Allan Tobin

Dr. Tobin's laboratory uses molecular and cellular techniques to study the function, regulation, and degeneration of GABA-producing neurons in the brain and spinal cord. This work addresses both mechanistic questions and issues of drug development for Huntington's disease, Parkinson's disease, epilepsy, and spinal cord injury. In collaboration with Dr. Bruce Dunn in the School of Engineering and Applied Science, Dr. Tobin's laboratory is also developing biosensors suitable for the detection of neurotransmitter release in real time with high spatial resolution. One project focuses on the two forms of the GABA-synthesizing enzyme, glutamic acid decarboxylase (GAD).
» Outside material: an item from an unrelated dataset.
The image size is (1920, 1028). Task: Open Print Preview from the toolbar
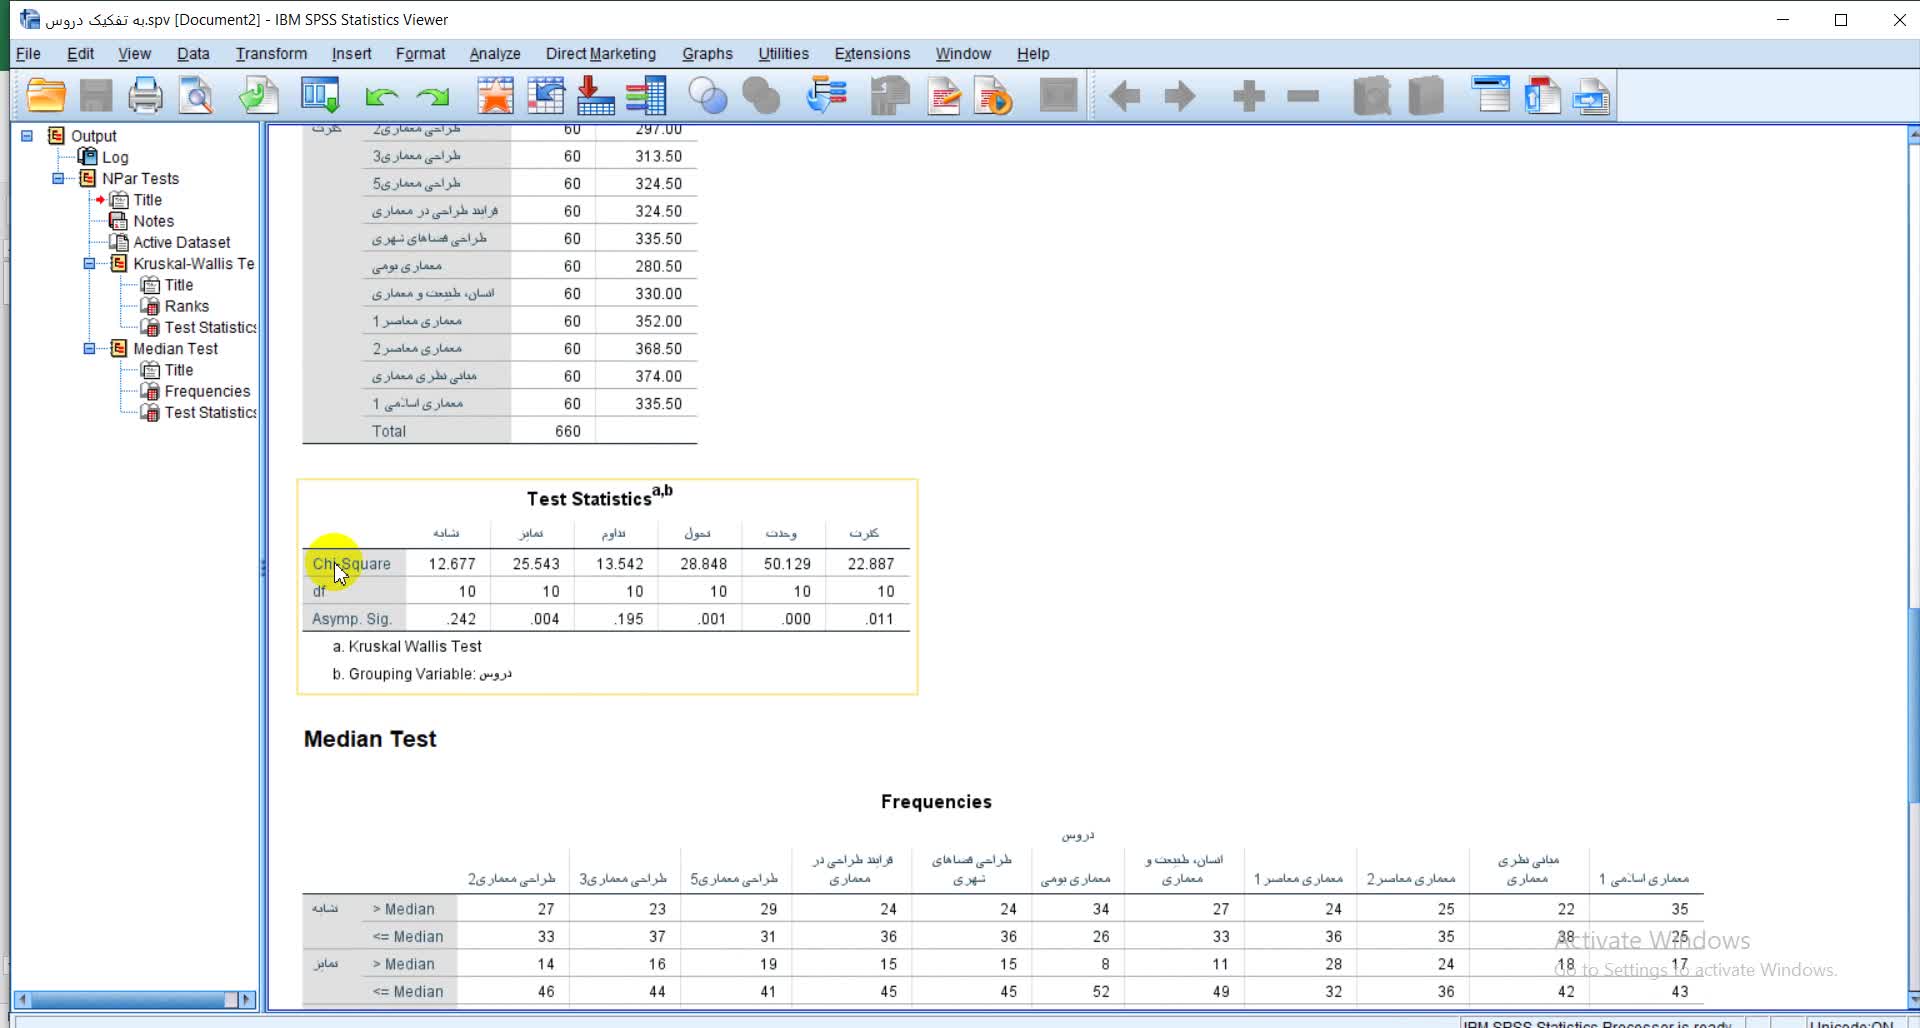click(196, 96)
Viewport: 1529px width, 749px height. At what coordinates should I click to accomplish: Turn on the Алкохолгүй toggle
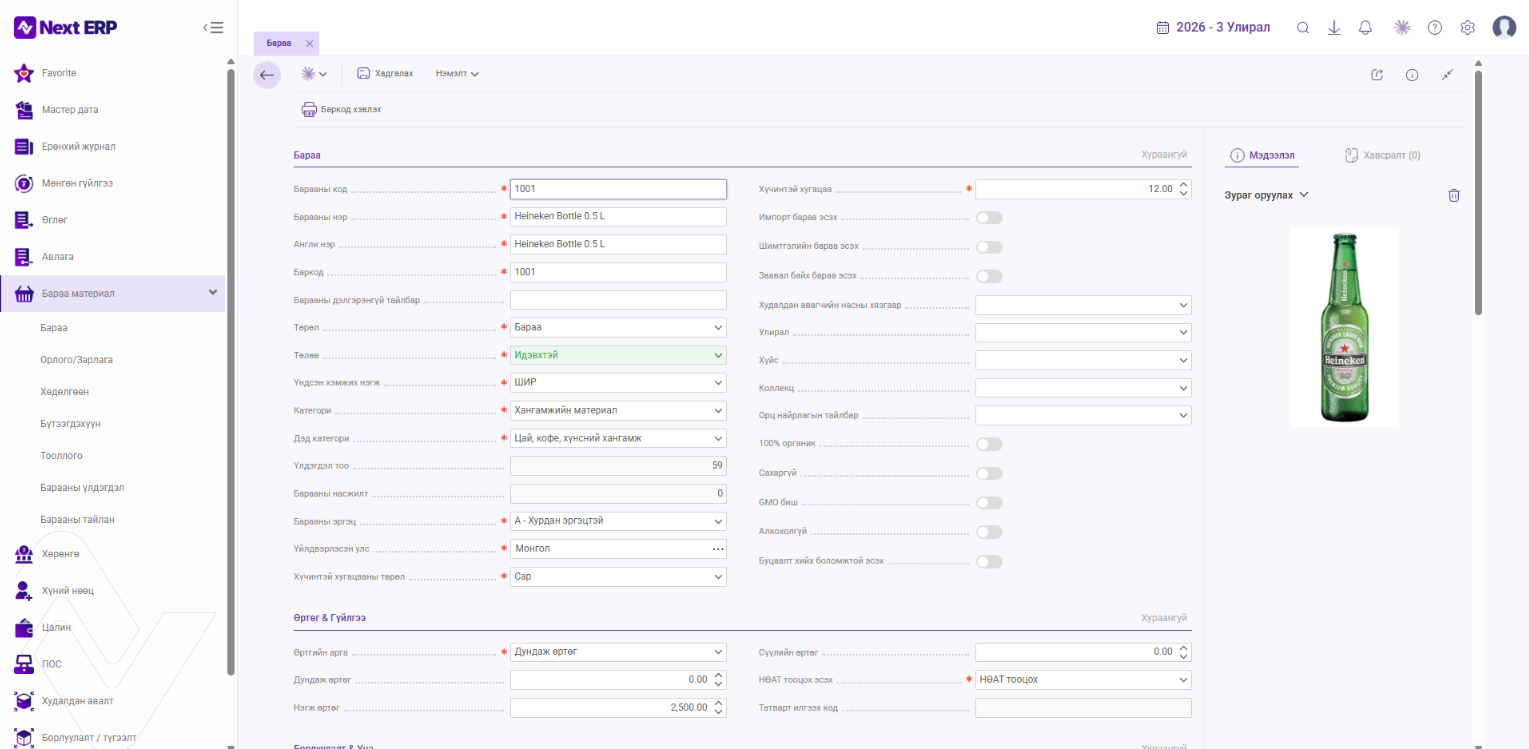coord(989,532)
The central hypothesis of this work is that the two GADs catalyze the synthesis of distinct pools of GABA, one vesicular and the other cytosolic. According to this model, membrane-associated GAD65 produces vesicular GABA, and cytosolic GAD67 produces cytosolic GABA. While vesicular GABA, released by exocytosis, is likely to be particularly important in point-to-point signaling in synapses, cytosolic GABA, released via plasma-membrane transporters, may serve a longer-range role, inhibiting neuronal activity in limited regions of the nervous system. A novel aspect of this project is the development of biosensors for glutamate and GABA. Another project examines cellular pathogenic mechanisms in Huntington's disease. The unifying hypothesis of this work is that an expanded polyglutamine tract encoded by the disease-causing allele irreversibly blocks proteasome activity, leading a failure of normal protein turnover and in cell dysfunction and death. A third project examines the plasticity of GABA-producing neurons during recovery from spinal cord injury. Different kinds of rehabilitative training,standing, stepping, and specific motor tasks, have distinctive effects on the pattern of GABA production in the spinal neurons.